▶ What is being asked:
When a line in the records includes the string "agent", it goes into the tally; report that tally alone.

▶ Stored items:
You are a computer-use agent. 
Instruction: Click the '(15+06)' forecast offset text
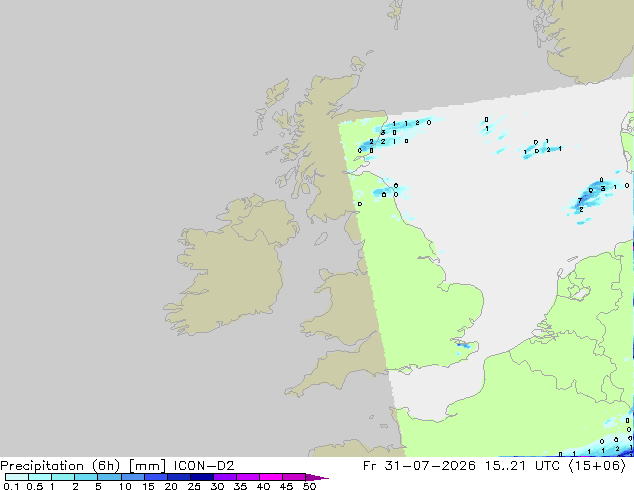597,466
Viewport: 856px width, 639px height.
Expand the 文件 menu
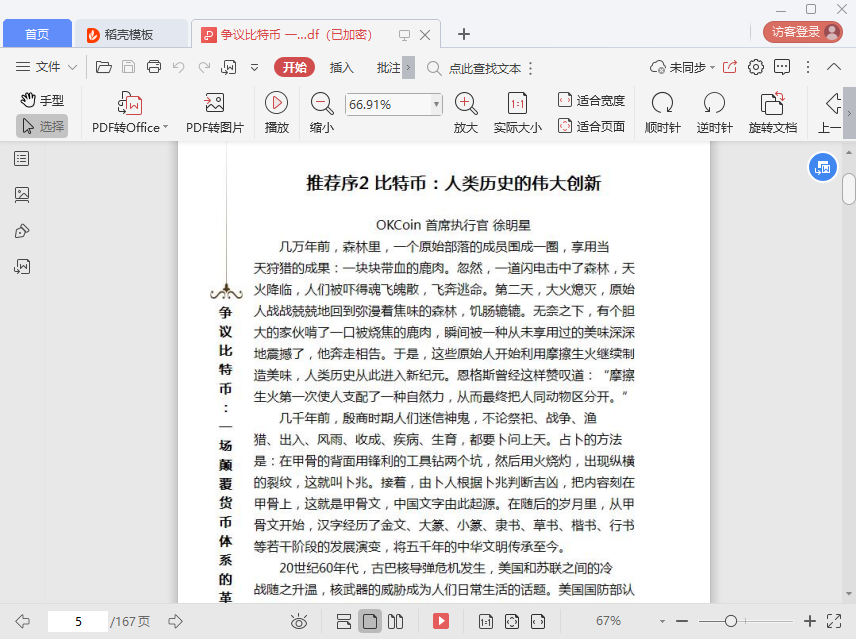[47, 67]
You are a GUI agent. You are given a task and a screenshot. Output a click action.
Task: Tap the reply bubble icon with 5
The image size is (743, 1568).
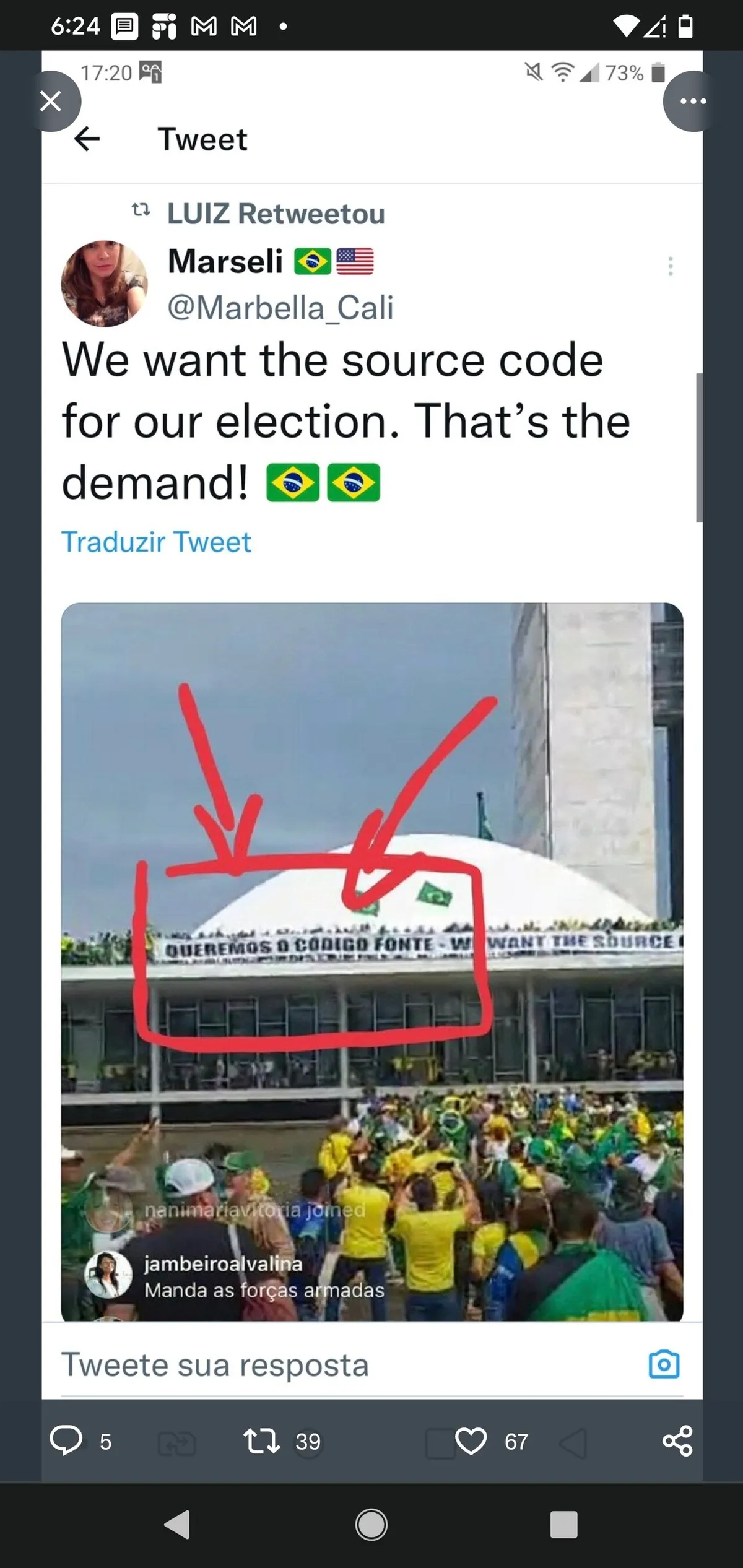[x=66, y=1441]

▶ Answer to the exercise:
2